Dayton area development leaders say an effort just announced by community leaders in Akron and Canton to market their region as one community is part of a trend of all areas of the state trying to present themselves as competitive for new companies and residents.
Community leaders in two metropolitan areas in northeast Ohio announced this week they are joining forces to market their region as the “Akron-Canton Metroplex.” The area would comprise two industrial cities - Akron and Canton - with roughly 1.1 million population.
The new moniker isn’t likely to impact the Dayton region, economic development experts say, but the effort does mimic efforts here to present the Dayton and Cincinnati region as an attractive place to live, work and grow a business.
“We’re not worried about what’s going on in northeast Ohio,” said Chris Kershner of the Dayton Area Chamber of Commerce. He added “A region can market themselves however they see it as most beneficial but there are specific things employers look for and it’s access to workforce.”
Development officials in Dayton and Cincinnati metropolitan areas have for more than a decade sought ways to cooperate on projects that benefit the region.
“It continues to gain steam, especially as Dayton and Cincinnati continue to grow closer,” Kershner said.
Dayton officials will visit Minneapolis-St. Paul next month to talk with business, media and economic development officials there to see how that metro-merger has worked for St. Paul, the smaller of the two cities.
Community leaders in Stark and Summit counties came up with moniker Akron-Canton Metroplex as a way to market that area’s local assets and leveraging the combined 1.1 million population within the two metropolitan statistical areas (MSAs).
Separately, neither MSA — areas that are defined by the U.S. Office of Management and Budget — ranks in the largest 80 in the U.S. Together, however, they would jump into the top 50. An Akron-Canton MSA would be the fourth largest in Ohio, trailing only the Columbus, Cincinnati and Cleveland MSAs.
Long-term, the group hopes to get the federal government to formalize the designation of four counties into a new, combined MSA - Summit, Stark, Portage and Carroll counties. Until then, using the identifier Akron-Canton Metroplex will aid in marketing the region to outsiders.
The Dayton MSA includes the 800,000 people in Greene, Miami and Montgomery counties. Next door Clark County contains all of the Springfield MSA with 138,000 people. The Cincinnati MSA, by contrast, has 2.2 million people in seven counties in northern Kentucky, five in Ohio and three in Indiana.

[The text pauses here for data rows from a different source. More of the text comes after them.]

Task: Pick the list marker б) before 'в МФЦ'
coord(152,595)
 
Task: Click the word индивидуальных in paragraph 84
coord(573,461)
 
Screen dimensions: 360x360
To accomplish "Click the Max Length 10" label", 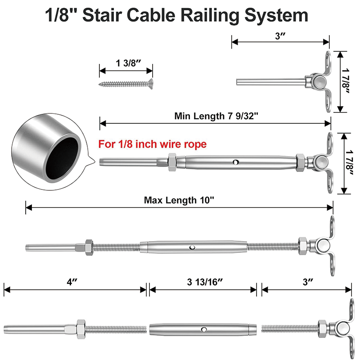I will [179, 200].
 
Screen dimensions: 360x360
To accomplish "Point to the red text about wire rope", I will [152, 144].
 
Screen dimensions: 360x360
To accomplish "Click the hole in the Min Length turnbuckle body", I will [236, 162].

Efforts by Dayton-area development leaders to market the region don’t necessarily follow MSA lines when trying to help a business re-locate or expand in Ohio. The Dayton Development Coalition is a coalition of business and community leaders and works across a 14-county region with 1.8 million residents from Auglaize to Butler counties. When it coordinates with JobsOhio - the statewide economic development agency - the DDC focuses on a 12 county area.
DDC spokeswoman Shannon Joyce Neal said employers looking to expand or re-locate are primarily interested in sites and workers. Rather than being tuned into statistical areas, employers want to know how many skilled workers live within a 60 minute drive or how many engineers graduate each year from universities within 100 miles, she said.
“From the Dayton Development Coalition perspective, we almost always talk regionally,” Neal said.
The DDC Data Center is an online tool that offers searchable information on area demographics, consumer spending, property, labor force, wages and more for a 12-county region.
Meanwhile, the Akron-Canton Metroplex branding effort is in full swing in northeast Ohio. The local chamber of commerce explains ‘metroplex’ as a conurbation — two areas that grow together through continued development, similar to Dallas and Fort Worth in Texas.
“As we focus on economic growth, and seek our share of resources and visibility, we believe that for external audiences and statewide decision makers, looking at Akron-Canton as a region or a metroplex to compete for funding, business opportunity and visitors can ‘upsize’ the opportunity for all of us,” the Greater Akron Chamber of Commerce says on its website.
Information from The Canton Repository is included in this report.